(Jabin Botsford/The Washington Post)
President Trump likes to present himself as a friend of business. In fact, when he campaigned for president he frequently cited his business chops as a reason to vote for him. But while he is certainly doing many things business likes, like taking apart Obama-era financial and environmental regulations, business profoundly hates chaos.
And if there is one thing we can say about the tax-reform push underway from Trump and Republicans, it’s that it is becoming first-rate chaos.
Congressional Republicans are now reportedly looking at a gradual introduction of the planned cut in the corporate tax rate to 20 percent. Instead of an immediate change, it would be introduced over several years, decreasing from the current 35 percent by a few percentage points annually till it finally hits 20 percent in 2022.
This change in how the tax cut would be introduced isn’t for any well-thought-out economic reason – there’s lots of evidence that Trump is relying on less than convincing claims of economic gains that would result if it’s passed to promote it. Instead, the phase-in traces back to the same reason Republicans continue to eye changes to Americans’ retirement accounts: the rules of passing the bill through reconciliation, which will allow Congress to avoid a filibuster and pass the bill on a simple majority vote.

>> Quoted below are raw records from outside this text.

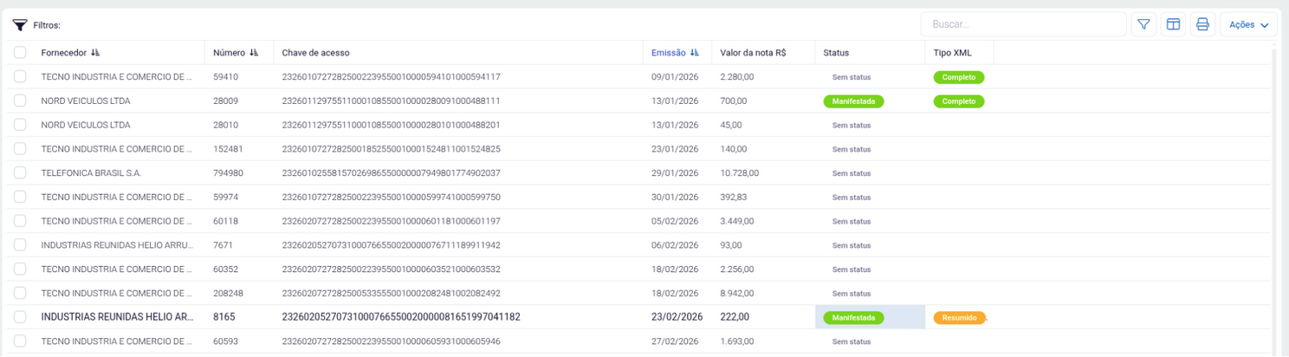Image resolution: width=1289 pixels, height=357 pixels.
Task: Open Manifestada status on invoice 8165 row
Action: click(x=853, y=318)
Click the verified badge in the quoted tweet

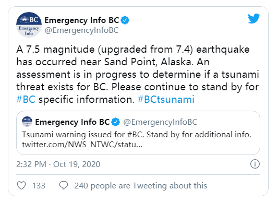[x=116, y=122]
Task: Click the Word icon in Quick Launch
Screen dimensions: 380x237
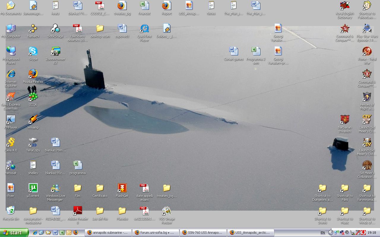Action: (55, 233)
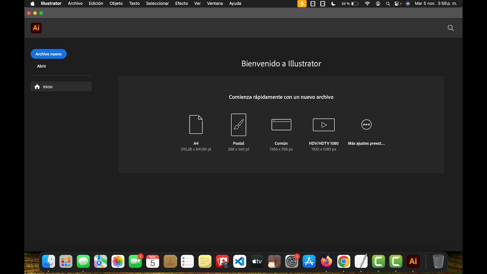487x274 pixels.
Task: Open the Archivo menu
Action: pos(75,3)
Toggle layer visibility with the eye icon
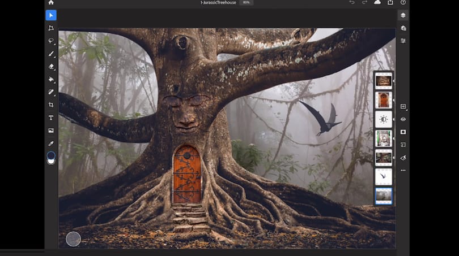The image size is (459, 256). 403,119
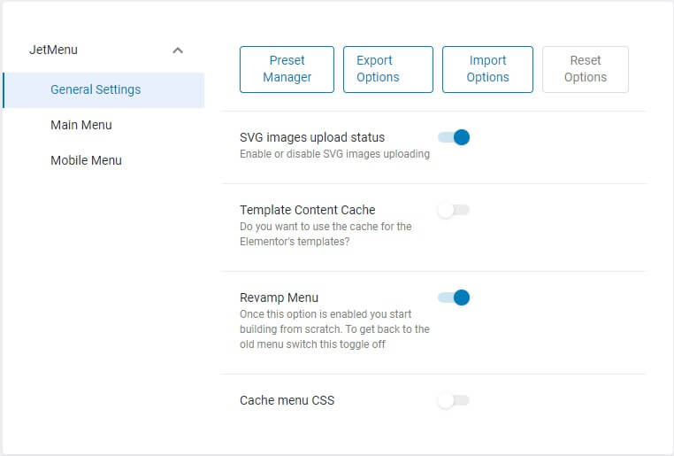Click the Export Options button
Viewport: 674px width, 456px height.
[x=387, y=69]
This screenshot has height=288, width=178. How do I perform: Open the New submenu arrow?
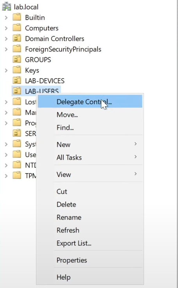[135, 144]
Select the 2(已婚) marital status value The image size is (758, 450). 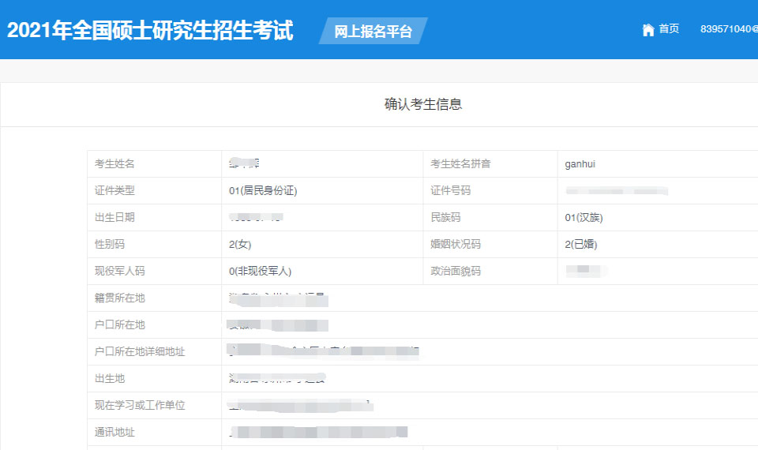click(581, 245)
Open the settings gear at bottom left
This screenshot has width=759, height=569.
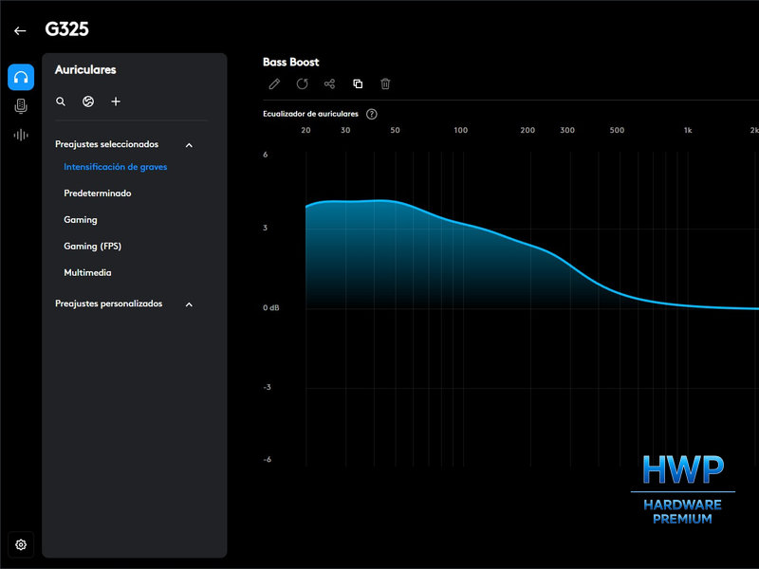point(21,544)
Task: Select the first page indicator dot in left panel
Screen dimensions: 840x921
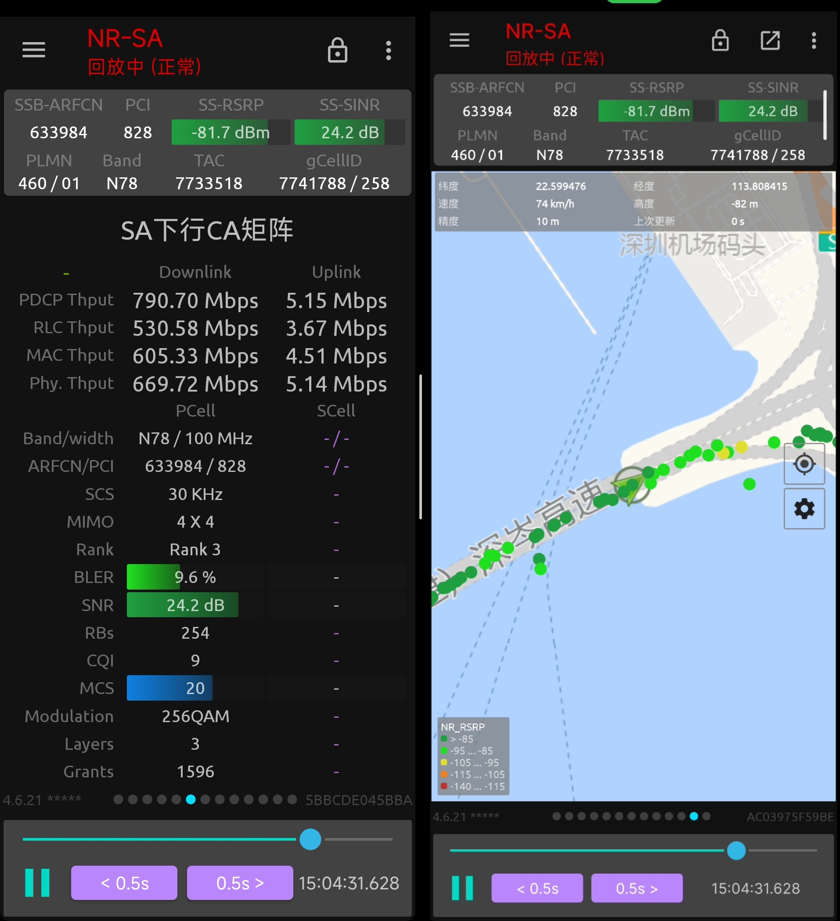Action: 118,799
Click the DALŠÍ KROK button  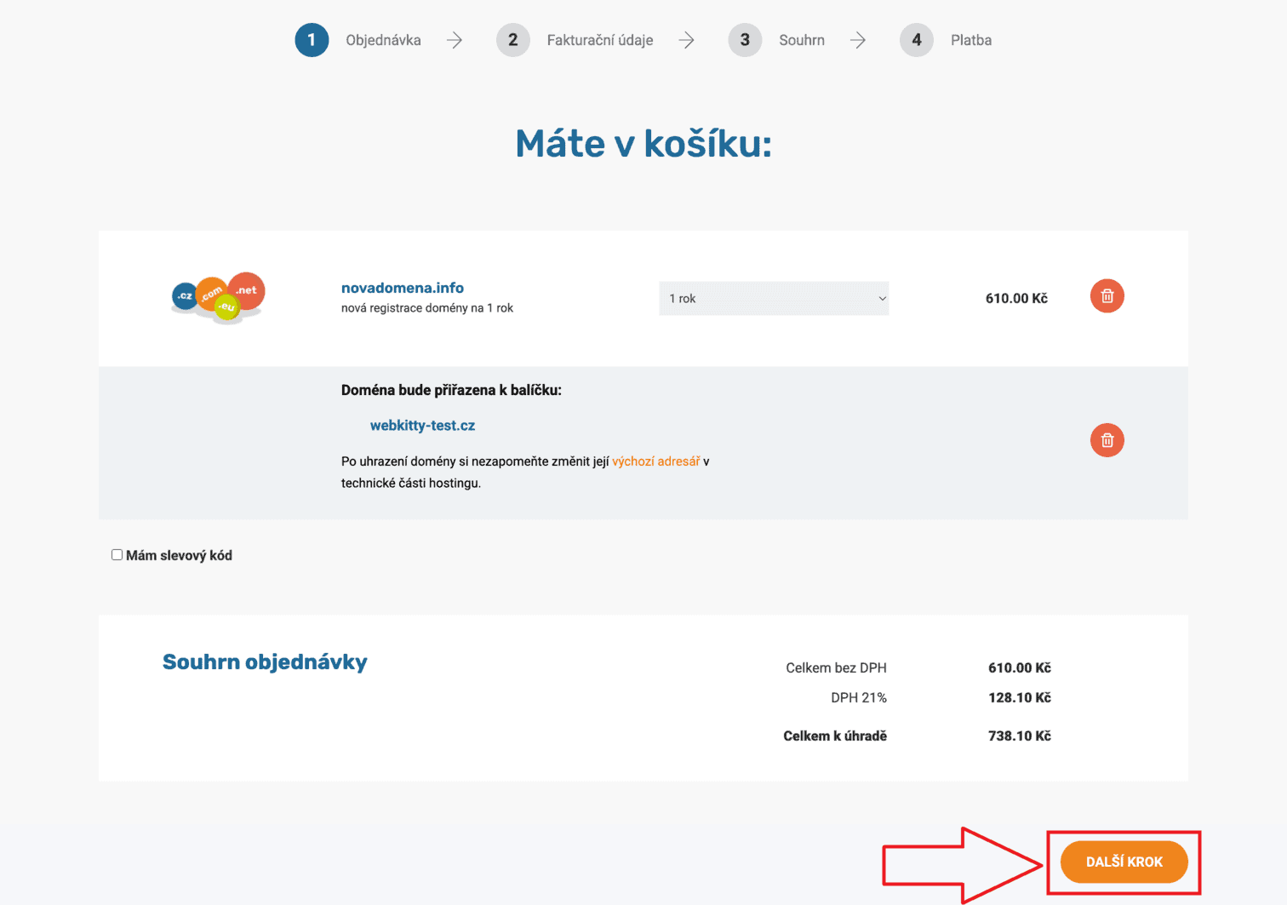tap(1124, 862)
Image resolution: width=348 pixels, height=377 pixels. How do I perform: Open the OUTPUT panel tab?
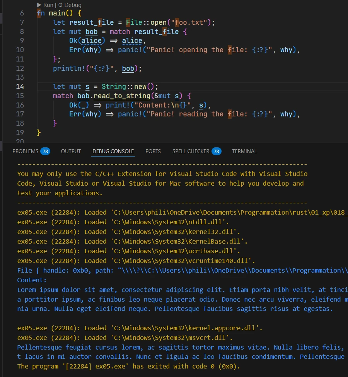tap(71, 151)
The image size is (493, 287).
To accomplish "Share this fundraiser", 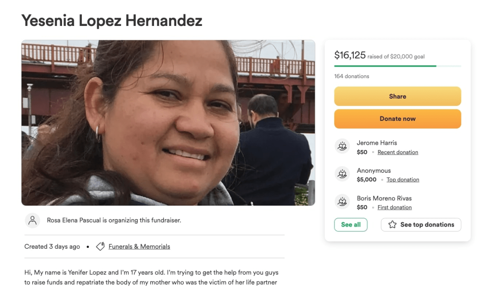I will coord(398,96).
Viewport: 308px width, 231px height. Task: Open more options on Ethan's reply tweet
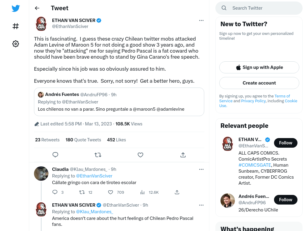coord(201,205)
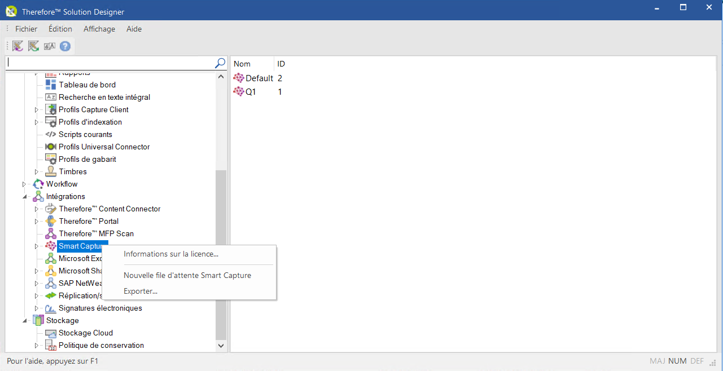Click the tree scrollbar down arrow
The height and width of the screenshot is (371, 723).
point(221,346)
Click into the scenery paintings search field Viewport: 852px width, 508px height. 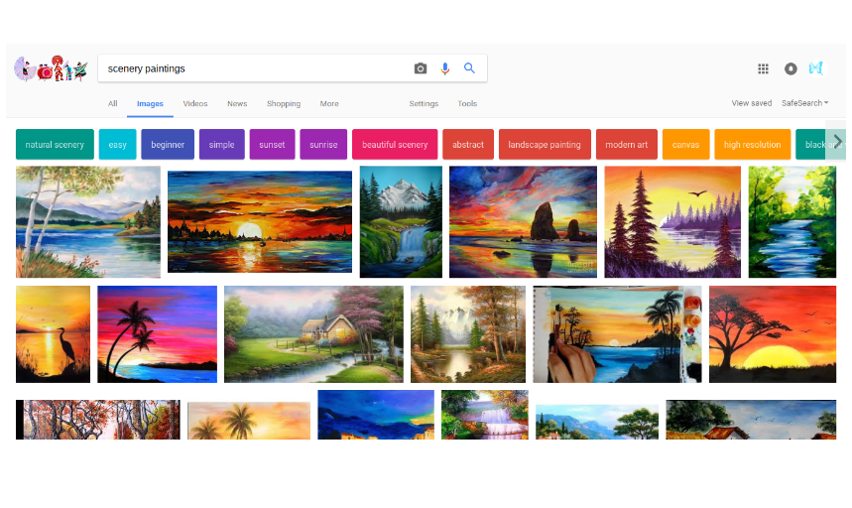pyautogui.click(x=253, y=68)
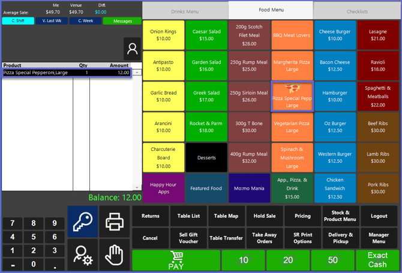Open the Desserts submenu
The width and height of the screenshot is (402, 273).
pos(206,158)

But the business world is making it clear it doesn’t like this 11th hour adjustment to the corporate tax cut. The stock market fell yesterday, and many attributed it to the phase-in. Anyone who knows business knows the typical executive loves tax cuts and doesn’t like surprises.
Enter, stage right, Trump. While the White House volubly recommitted to the all-at-once tax cut the business world wants, they did it in a way that increases the sense of chaos surrounding the process.
The White House, which recently released an estimate from the Council of Economic Advisers claiming the immediate cut would result in result in a 3 to 5 percent boost to the gross domestic product within three years, let it be known they wanted Republicans to go back to the initial plan. But they did it in a way that’s becoming all too familiar. While press secretary Sarah Huckabee Sanders said the White House stood behind their no phase-in stance, Treasury Secretary Steven Mnuchin was a wee bit more nuanced, saying, “the objective is not to have that phase in, but we will see how that goes.” Just the sort of statement to make anyone feel secure!
Then Trump himself compounded the confusion. While speaking at a White House press event today, Trump said he remained committed to bringing the corporate tax cut down from 35 percent to 20 percent, and quickly. But then, when a reporter asked if the phase-in would come to pass, he responded, “Hopefully not.” As the mom of two teenage boys, I can personally assure you that phrase leaves more than a bit of wiggle room for the speaker.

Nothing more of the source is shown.